Owner security

Only 10% of vulnerabilities are patched each month

A study by SecurityScorecard and the Cyentia Institute found that only 60% of organizations improved their security posture despite a 15-fold increase in cyberattacks over the past three years.

The joint research aimed to measure vulnerability remediation speed from 2019 to 2022 and found only modest progress in the area of ​​vulnerability remediation. The research found that 53% of the 1.6 million organizations assessed had at least one vulnerability exposed to the internet, while 22% of organizations accumulated more than 1,000 vulnerabilities each, confirming that more progress is needed to protect assets criticism of organizations.

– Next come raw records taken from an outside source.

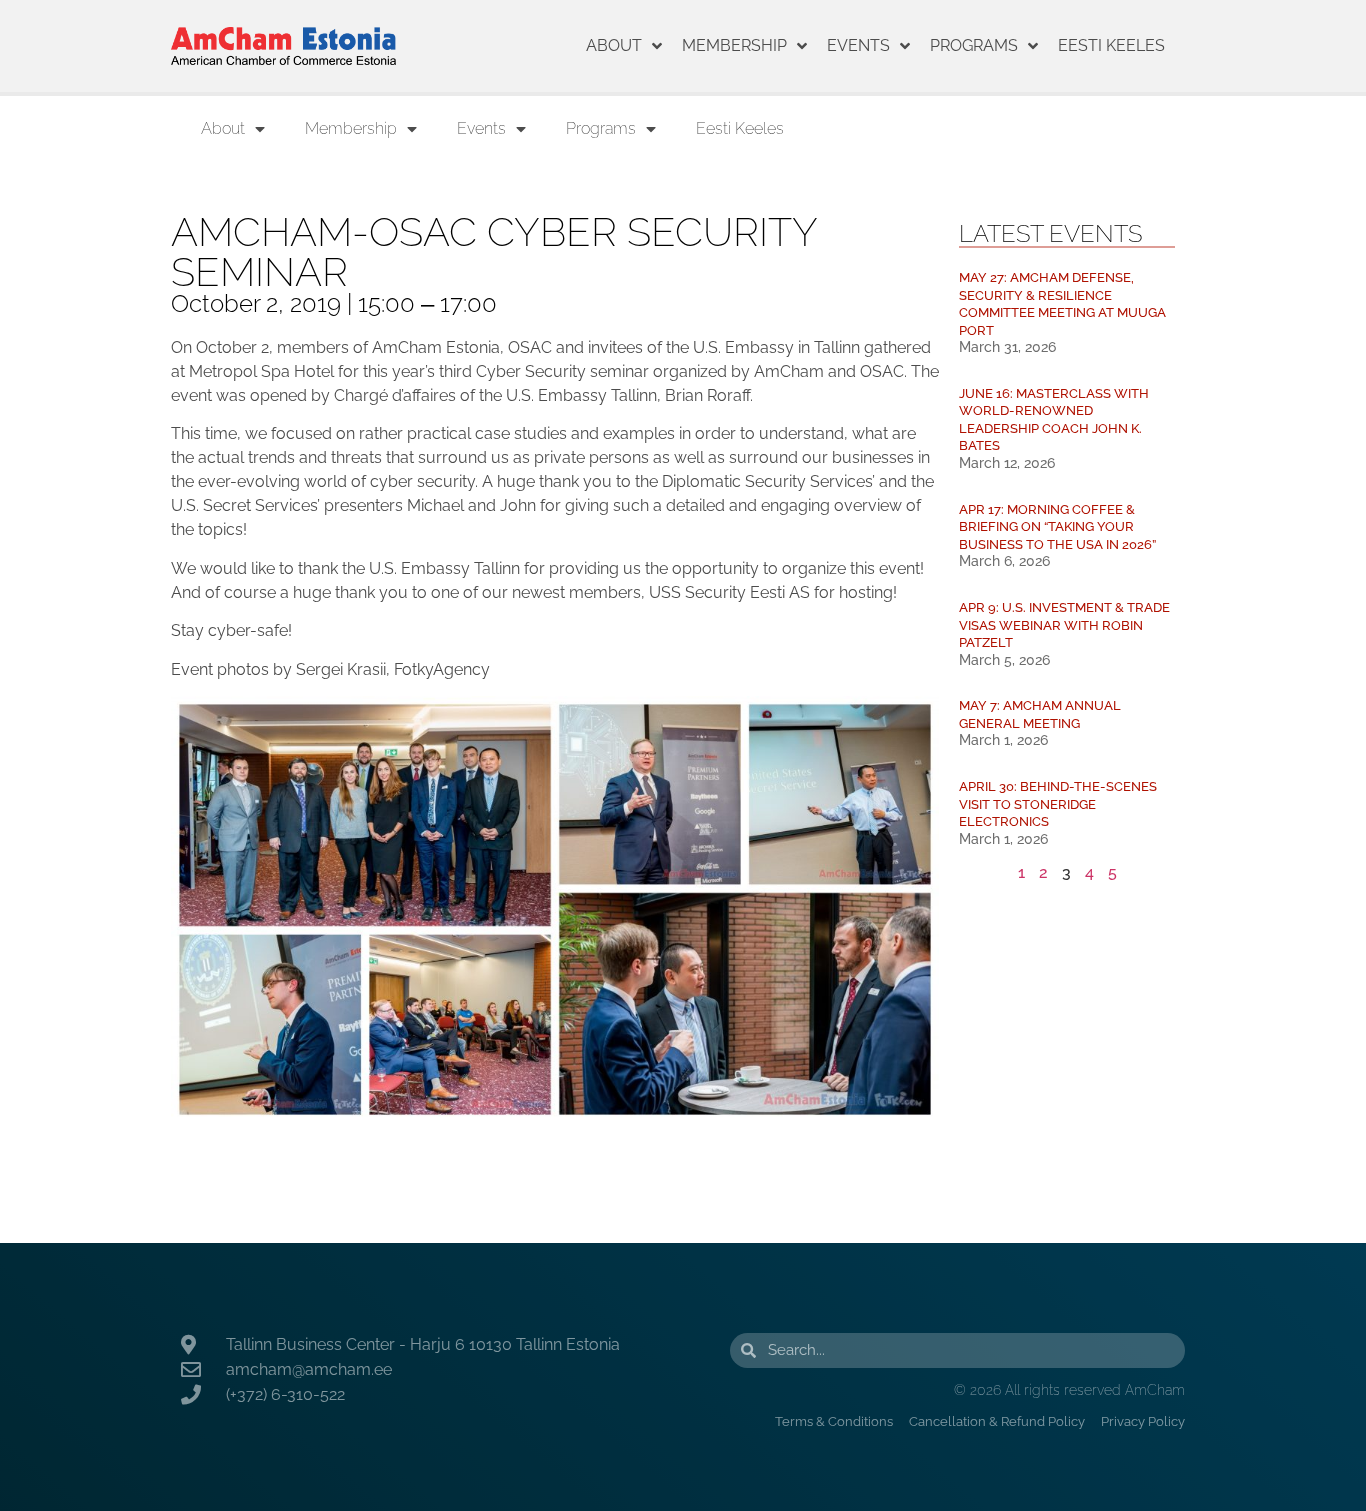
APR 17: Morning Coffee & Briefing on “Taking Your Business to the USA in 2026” (1057, 527)
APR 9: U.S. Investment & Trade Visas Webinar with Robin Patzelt (1064, 625)
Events (858, 45)
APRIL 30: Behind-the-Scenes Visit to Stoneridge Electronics (1058, 804)
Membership (734, 45)
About (614, 45)
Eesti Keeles (1111, 45)
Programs (974, 45)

“Vulnerability remediation speed is a major indicator of an organization’s cybersecurity health, and we’re in a race to help these organizations strengthen their defenses and better assess the risks associated with the growing range of third-party software “, said Aleksandr Yampolskiy, CEO. , SecurityScorecard. “It confirms that in today’s rapidly changing threat landscape, organizations need to take quick action to reduce vulnerabilities faster. It’s time to act.”

The speed of fixing vulnerabilities

To measure the speed and progress of remediation, Sthe research looked at how quickly issues were resolved and how long they persisted on assets. The research showed that the financial sector had among the slowest rates of remediation (median to repair 50% = 426 days), while utilities ranked among the fastest (median = 270 days).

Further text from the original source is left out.